▶ **Provided data**
========

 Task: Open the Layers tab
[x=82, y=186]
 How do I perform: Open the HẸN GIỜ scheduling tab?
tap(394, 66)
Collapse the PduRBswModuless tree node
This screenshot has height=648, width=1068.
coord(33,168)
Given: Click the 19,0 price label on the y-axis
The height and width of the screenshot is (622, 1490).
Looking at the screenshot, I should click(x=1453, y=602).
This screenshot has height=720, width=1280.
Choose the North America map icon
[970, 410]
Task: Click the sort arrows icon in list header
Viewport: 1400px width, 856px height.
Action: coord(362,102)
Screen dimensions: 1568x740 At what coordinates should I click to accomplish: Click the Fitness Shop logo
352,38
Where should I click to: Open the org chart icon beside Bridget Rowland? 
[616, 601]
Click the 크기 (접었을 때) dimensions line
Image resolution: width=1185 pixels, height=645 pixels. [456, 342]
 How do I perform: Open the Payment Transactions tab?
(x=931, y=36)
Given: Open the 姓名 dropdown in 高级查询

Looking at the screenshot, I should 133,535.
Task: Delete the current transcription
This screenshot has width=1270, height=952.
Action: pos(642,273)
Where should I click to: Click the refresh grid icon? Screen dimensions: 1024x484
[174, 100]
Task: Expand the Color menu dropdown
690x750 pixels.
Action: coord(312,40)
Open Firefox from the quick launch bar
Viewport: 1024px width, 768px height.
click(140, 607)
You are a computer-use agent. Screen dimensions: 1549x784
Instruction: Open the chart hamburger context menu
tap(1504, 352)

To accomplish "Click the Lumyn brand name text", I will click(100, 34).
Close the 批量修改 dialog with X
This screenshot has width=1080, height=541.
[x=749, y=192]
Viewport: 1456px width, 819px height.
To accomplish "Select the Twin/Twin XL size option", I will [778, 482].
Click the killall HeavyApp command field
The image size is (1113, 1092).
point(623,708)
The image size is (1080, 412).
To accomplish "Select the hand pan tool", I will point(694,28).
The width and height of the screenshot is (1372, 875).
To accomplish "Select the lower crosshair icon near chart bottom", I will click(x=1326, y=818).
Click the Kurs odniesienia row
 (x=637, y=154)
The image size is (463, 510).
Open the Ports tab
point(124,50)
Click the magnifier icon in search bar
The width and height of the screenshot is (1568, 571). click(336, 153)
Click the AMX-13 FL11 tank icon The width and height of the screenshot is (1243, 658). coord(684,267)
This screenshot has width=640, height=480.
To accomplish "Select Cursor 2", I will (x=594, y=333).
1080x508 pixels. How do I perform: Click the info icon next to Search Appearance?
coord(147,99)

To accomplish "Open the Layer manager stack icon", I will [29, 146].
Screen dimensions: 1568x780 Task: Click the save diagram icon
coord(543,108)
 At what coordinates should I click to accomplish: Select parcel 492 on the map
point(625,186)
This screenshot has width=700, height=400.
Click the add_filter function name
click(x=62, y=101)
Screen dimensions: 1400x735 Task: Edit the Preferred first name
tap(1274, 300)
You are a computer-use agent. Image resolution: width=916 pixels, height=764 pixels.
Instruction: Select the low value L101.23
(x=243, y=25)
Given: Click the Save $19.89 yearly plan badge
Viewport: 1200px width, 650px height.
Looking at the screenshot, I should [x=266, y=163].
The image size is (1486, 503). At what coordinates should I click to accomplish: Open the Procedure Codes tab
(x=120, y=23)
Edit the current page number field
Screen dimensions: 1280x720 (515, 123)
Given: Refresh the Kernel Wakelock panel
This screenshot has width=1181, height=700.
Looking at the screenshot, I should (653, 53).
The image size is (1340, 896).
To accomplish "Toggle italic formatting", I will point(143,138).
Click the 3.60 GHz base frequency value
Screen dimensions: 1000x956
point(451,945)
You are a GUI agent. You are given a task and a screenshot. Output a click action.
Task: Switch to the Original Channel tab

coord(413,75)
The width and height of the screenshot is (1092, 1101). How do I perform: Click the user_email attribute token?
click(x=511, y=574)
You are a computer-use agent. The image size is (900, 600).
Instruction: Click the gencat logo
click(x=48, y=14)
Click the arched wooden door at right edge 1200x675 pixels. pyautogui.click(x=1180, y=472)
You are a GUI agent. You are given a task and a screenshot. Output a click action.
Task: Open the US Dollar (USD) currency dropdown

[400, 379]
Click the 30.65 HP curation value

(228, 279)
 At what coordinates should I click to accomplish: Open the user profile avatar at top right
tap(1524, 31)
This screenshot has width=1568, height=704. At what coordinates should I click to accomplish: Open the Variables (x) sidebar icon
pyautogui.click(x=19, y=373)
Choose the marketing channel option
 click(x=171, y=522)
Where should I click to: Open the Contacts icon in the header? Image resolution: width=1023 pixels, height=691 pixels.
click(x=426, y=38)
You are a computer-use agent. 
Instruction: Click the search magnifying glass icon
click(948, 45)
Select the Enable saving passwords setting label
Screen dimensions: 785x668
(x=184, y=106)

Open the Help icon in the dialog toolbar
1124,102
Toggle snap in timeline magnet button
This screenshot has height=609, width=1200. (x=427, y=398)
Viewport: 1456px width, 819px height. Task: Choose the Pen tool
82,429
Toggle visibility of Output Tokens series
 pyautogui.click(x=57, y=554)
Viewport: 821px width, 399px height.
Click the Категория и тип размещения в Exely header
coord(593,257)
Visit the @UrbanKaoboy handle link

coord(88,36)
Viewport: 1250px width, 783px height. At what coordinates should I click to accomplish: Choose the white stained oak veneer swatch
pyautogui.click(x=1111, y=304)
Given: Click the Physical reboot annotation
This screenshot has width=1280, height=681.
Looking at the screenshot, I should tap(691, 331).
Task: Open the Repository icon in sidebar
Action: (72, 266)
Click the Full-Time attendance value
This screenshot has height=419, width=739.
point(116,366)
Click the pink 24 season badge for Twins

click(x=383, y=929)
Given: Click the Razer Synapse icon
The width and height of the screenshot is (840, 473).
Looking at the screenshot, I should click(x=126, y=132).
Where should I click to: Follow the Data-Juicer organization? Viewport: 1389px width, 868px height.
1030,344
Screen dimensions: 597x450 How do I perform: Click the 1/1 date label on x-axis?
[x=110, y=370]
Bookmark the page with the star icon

========

Rewrite the records from the line containing "Click the AMX-13" through the line containing "tap(1274, 300)", requests included. Scale every coordinate in the answers by 0.9 and round to whole numbers, halves up.

▶ **The solution**
Click the AMX-13 FL11 tank icon The width and height of the screenshot is (1243, 658). coord(616,240)
This screenshot has width=640, height=480.
To accomplish "Select Cursor 2", I will (x=535, y=300).
1080x508 pixels. How do I perform: Click the info icon next to Search Appearance?
coord(132,89)

To accomplish "Open the Layer manager stack icon", I will [26, 131].
Screen dimensions: 1568x780 Task: Click the save diagram icon
coord(489,97)
 At what coordinates should I click to accomplish: Select parcel 492 on the map
point(563,167)
This screenshot has width=700, height=400.
Click the add_filter function name
click(x=56, y=91)
Screen dimensions: 1400x735 Task: Edit the Preferred first name
tap(1147, 270)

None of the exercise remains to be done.